You are given a 0-indexed integer array nums and an integer p. Find p pairs of indices of nums such that the maximum difference amongst all the pairs is minimized. Also, ensure no index appears more than once amongst the p pairs.

Note that for a pair of elements at the index i and j, the difference of this pair is |nums[i] - nums[j]|, where |x| represents the absolute value of x.

Return the minimum maximum difference among allp pairs.

Example 1:

Input: nums = [10,1,2,7,1,3], p = 2
Output: 1
Explanation: The first pair is formed from the indices 1 and 4, and the second pair is formed from the indices 2 and 5.
The maximum difference is max(|nums[1] - nums[4]|, |nums[2] - nums[5]|) = max(0, 1) = 1. Therefore, we return 1.

Example 2:

Input: nums = [4,2,1,2], p = 1
Output: 0
Explanation: Let the indices 1 and 3 form a pair. The difference of that pair is |2 - 2| = 0, which is the minimum we can attain.
===
**Directions for this task**
For each statement below, answer yes or no on whether it agrees with the problem text, and quote the words from that text that decide it. (a) An index may appear in more than one of the p pairs. (b) In Example 1, the second pair uses the indices 2 and 5. (c) The output given for Example 2 is 1.

[Entries on finding words and elements]
===
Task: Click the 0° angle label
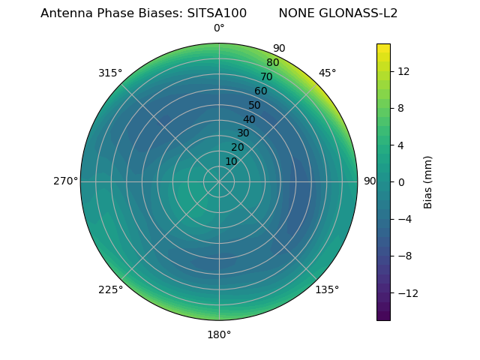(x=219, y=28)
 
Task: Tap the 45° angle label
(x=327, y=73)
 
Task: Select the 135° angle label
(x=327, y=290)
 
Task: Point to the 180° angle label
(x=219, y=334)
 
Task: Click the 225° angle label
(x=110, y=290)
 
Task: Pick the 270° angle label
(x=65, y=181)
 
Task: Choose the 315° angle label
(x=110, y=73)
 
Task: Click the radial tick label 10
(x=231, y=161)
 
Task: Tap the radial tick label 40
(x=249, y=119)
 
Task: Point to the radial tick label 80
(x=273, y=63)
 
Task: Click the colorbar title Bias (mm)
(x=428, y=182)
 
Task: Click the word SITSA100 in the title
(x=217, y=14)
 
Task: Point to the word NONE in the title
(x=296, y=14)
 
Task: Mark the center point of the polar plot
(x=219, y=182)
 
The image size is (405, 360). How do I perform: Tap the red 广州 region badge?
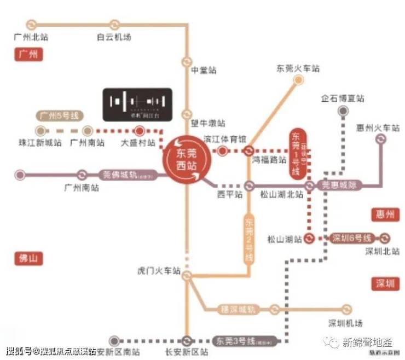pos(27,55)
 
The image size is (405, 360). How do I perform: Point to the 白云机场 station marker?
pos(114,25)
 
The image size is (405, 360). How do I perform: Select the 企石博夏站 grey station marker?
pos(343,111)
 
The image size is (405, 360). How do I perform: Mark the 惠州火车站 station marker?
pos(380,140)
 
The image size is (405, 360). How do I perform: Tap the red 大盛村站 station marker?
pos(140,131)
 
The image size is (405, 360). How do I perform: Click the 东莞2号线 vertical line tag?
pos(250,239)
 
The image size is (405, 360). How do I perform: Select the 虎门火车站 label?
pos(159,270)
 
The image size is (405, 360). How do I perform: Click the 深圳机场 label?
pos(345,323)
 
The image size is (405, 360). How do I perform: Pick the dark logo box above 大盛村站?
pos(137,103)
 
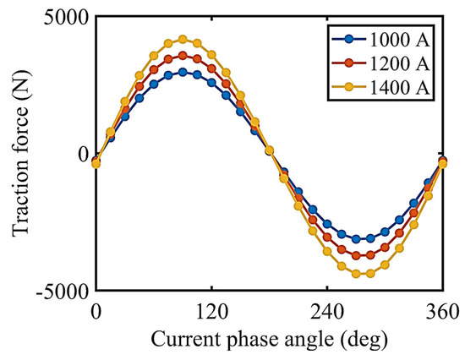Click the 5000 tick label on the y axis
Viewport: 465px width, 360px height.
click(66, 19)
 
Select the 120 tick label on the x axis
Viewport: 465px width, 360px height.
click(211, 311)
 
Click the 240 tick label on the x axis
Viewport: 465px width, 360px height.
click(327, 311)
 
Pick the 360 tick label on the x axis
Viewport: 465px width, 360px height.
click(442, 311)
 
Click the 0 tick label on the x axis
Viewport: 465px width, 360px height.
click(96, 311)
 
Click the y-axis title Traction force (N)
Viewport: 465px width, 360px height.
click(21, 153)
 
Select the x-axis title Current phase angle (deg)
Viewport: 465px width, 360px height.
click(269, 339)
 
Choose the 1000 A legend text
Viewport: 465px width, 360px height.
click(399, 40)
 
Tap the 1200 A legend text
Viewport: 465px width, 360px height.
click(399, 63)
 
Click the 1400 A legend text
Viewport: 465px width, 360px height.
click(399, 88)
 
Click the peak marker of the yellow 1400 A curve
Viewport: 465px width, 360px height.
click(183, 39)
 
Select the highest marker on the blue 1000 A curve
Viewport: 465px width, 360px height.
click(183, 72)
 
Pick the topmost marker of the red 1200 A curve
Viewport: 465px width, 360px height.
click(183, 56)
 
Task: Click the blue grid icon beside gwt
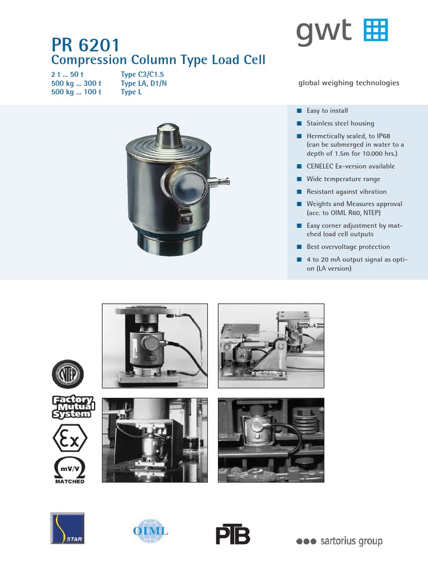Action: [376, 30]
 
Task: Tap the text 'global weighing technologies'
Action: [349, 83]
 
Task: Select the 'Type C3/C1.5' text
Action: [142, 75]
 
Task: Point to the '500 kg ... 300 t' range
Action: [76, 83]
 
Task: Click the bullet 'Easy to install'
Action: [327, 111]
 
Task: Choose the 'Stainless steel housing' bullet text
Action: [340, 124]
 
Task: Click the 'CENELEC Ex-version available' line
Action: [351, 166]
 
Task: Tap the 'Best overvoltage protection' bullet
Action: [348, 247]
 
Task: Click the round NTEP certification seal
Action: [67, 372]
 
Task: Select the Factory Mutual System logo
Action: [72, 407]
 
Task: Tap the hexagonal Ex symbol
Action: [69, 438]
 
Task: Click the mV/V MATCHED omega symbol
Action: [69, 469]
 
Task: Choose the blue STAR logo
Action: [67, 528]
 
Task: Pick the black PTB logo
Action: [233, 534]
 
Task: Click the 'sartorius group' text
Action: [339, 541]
===
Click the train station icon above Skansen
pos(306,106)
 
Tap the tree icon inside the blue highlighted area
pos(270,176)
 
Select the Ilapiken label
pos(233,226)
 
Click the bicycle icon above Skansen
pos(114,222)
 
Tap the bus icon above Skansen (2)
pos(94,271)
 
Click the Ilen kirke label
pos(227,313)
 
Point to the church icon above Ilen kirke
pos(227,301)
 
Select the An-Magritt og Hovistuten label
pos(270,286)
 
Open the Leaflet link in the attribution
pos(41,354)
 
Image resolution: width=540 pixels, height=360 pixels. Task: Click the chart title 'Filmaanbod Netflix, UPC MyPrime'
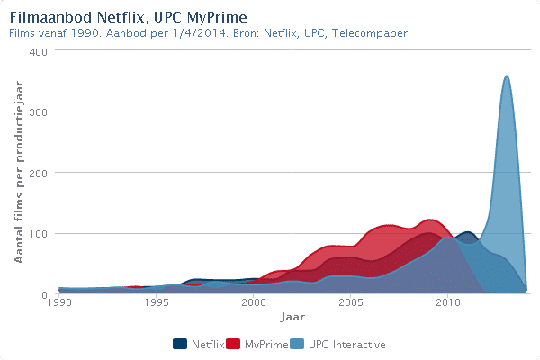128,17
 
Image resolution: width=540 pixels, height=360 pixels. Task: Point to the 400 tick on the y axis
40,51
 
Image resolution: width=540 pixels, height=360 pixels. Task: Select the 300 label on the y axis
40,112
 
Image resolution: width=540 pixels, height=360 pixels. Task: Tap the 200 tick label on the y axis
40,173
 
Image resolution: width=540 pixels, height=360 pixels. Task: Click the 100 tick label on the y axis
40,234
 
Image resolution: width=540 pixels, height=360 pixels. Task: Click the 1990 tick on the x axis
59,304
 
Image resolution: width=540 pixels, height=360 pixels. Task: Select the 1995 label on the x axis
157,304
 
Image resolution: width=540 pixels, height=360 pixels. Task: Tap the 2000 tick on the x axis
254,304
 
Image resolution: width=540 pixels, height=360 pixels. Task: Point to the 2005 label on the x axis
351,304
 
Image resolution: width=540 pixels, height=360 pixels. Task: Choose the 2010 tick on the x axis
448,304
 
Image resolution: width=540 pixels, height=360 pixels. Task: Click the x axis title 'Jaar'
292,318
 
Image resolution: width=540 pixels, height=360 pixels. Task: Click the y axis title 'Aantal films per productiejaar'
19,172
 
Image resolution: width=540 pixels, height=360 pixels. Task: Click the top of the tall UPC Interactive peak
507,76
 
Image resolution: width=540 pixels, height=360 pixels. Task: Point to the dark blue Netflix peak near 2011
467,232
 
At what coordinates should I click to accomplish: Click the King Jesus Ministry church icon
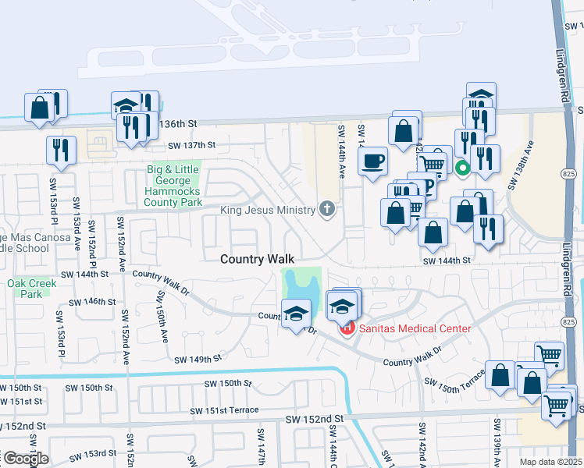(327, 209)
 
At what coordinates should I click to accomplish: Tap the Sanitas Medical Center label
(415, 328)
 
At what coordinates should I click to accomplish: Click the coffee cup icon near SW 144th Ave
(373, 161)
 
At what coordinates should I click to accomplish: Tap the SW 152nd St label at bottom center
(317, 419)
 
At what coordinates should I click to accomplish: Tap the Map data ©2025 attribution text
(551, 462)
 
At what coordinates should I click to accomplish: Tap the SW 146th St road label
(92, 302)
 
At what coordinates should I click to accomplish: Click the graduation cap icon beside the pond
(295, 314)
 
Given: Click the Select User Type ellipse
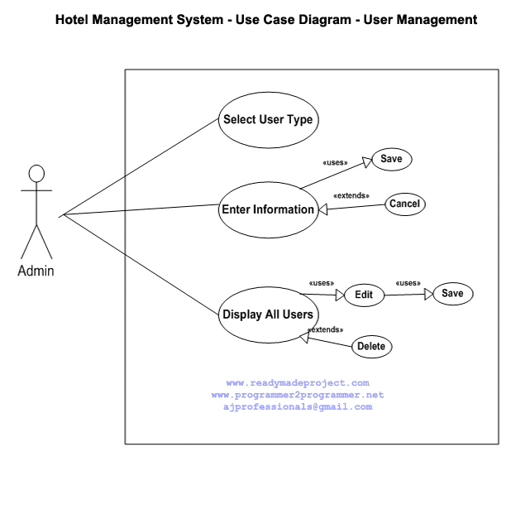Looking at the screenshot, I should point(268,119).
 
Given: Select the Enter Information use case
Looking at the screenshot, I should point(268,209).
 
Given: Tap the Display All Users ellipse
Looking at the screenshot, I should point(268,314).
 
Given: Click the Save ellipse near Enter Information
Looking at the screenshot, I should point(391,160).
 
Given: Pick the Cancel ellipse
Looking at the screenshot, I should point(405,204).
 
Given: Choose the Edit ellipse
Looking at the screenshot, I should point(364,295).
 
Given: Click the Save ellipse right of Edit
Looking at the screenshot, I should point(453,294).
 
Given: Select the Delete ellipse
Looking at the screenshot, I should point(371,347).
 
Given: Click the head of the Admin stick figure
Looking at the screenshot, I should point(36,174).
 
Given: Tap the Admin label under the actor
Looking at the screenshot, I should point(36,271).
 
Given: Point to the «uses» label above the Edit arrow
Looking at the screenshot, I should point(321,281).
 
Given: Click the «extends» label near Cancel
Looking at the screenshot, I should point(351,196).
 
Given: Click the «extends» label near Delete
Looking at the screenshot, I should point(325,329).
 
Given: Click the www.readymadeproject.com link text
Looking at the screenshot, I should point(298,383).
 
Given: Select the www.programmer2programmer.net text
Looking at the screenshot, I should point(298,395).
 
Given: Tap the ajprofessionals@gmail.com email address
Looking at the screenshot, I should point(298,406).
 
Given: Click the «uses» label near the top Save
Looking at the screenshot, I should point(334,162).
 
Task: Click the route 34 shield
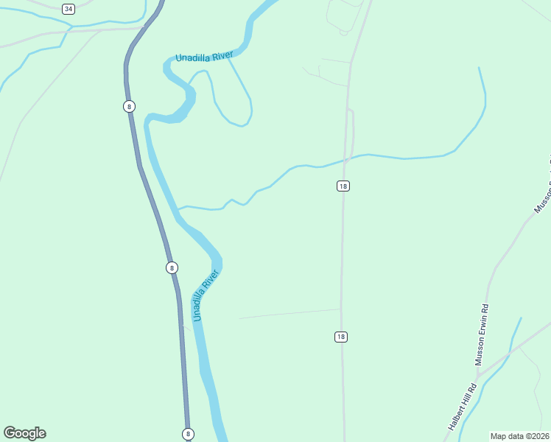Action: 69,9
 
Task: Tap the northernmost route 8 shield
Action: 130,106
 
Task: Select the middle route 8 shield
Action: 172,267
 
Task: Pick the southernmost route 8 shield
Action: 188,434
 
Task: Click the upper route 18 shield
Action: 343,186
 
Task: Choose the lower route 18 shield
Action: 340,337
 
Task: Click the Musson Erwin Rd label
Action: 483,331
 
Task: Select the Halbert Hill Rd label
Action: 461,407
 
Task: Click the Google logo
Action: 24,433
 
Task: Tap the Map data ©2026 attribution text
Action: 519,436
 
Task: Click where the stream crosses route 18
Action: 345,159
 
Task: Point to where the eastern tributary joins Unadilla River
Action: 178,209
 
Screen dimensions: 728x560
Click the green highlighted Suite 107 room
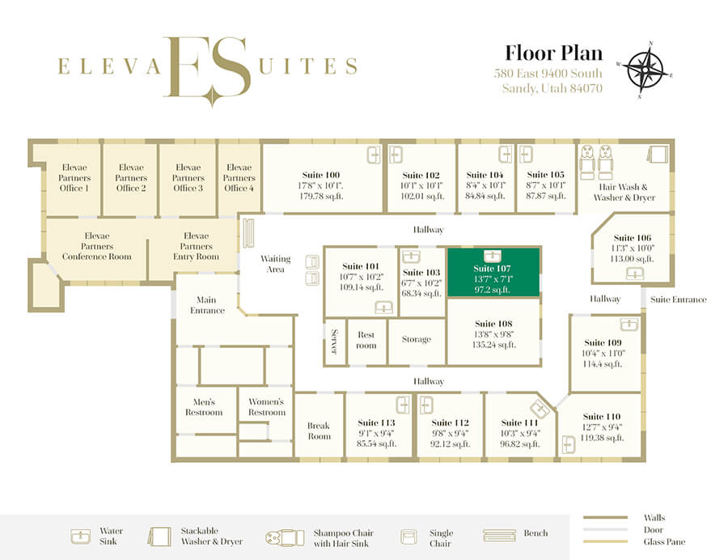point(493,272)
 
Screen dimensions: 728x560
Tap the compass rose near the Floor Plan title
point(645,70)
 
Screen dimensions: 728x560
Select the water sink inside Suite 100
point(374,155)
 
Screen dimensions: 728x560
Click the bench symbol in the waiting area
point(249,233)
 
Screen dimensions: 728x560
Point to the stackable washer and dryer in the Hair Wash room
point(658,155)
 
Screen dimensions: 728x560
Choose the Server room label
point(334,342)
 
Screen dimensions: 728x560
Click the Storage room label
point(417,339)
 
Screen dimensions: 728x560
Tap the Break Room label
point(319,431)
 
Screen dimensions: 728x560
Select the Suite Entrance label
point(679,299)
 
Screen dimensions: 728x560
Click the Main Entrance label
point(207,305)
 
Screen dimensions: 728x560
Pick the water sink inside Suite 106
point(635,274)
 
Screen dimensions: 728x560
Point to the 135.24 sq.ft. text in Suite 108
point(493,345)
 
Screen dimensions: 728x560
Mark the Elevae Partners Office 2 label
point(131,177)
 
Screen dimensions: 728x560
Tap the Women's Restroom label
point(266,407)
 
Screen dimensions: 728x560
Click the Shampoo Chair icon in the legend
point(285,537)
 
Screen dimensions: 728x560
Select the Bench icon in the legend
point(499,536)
===
**Solution to this problem**
(a) No: "ensure no index appears more than once amongst the p pairs."
(b) Yes: "the second pair is formed from the indices 2 and 5."
(c) No: "Output: 0"